View Mohammad Darawshe's lecture at the Helen Diller Institute here.
The tragic events of October 7, 2023, created a new challenge to Jewish-Arab relations inside Israel. This is not the first time that the cross-border, cross-greenline Israeli-Palestinian conflict has shaken the sensitive relationship between Jewish and Arab citizens of Israel. But as the war drags on, we are witnessing a growing rate of mutual fear and mistrust between these communities.
In the 1990s, the Oslo negotiations offered a path for peace in the shape of a two-state solution to the Israeli-Palestinian conflict but did not address the Palestinian citizens of Israel, who today number about 1.7 million people. That has left them with two options: moving to a future Palestinian state or staying in Israel as an eternal minority.
Given how inhospitable the Middle East has been to Palestinians since 1948, the prospect of becoming refugees, even in a future Palestinian state, is not an appealing option to Israel’s Arab citizens. Indeed, more than 93% of them have said they would stay in their homes, in their towns, in their homeland — in the State of Israel.
This leaves integration into Israeli society as their only realistic option. Making this work hasn’t been easy, largely because Israel defines itself as the state of the Jewish people and refuses to see its Arab citizens as full equals. This negates the promise of Israel’s Declaration of Independence, which appealed to the “Arab inhabitants of the State of Israel to preserve peace and participate in the upbuilding of the State on the basis of full and equal citizenship and due representation in all its provisional and permanent institutions.”
The declaration also promised that Israel “will ensure complete equality of social and political rights to all its inhabitants irrespective of religion, race or sex; it will guarantee freedom of religion, conscience, language, education and culture.”

▶ **WHAT YOU SHOULD DO**: Reproduce the passage of the text on Jewish-Arab relations in Israel from "Given how inhospitable" up to and including "State of Israel.", word for word.

Records drawn from a dataset:
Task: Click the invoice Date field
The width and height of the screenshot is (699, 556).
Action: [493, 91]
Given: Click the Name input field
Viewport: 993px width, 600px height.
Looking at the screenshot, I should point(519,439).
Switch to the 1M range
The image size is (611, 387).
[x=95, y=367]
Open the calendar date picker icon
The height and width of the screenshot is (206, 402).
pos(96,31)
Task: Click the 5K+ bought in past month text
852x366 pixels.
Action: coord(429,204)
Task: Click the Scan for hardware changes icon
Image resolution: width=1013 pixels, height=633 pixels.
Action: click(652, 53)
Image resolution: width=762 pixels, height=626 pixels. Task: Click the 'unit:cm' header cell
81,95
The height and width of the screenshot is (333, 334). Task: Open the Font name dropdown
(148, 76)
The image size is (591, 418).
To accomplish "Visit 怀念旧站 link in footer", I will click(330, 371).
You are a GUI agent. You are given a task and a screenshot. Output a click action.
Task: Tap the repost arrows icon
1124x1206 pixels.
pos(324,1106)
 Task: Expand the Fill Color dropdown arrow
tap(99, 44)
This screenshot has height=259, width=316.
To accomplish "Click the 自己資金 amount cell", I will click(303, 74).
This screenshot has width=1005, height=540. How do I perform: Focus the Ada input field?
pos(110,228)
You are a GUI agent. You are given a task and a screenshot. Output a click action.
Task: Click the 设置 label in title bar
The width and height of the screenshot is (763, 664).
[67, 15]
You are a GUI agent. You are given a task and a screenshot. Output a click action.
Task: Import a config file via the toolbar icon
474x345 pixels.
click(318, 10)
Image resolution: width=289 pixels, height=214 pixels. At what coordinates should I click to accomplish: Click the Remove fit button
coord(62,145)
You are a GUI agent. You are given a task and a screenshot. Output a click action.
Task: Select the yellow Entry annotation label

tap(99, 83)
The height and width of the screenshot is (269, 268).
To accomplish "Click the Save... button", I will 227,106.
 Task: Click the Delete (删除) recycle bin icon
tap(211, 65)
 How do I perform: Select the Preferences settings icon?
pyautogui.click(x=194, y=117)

▶ **ANSWER TO THIS TASK**:
Given how inhospitable the Middle East has been to Palestinians since 1948, the prospect of becoming refugees, even in a future Palestinian state, is not an appealing option to Israel’s Arab citizens. Indeed, more than 93% of them have said they would stay in their homes, in their towns, in their homeland — in the State of Israel.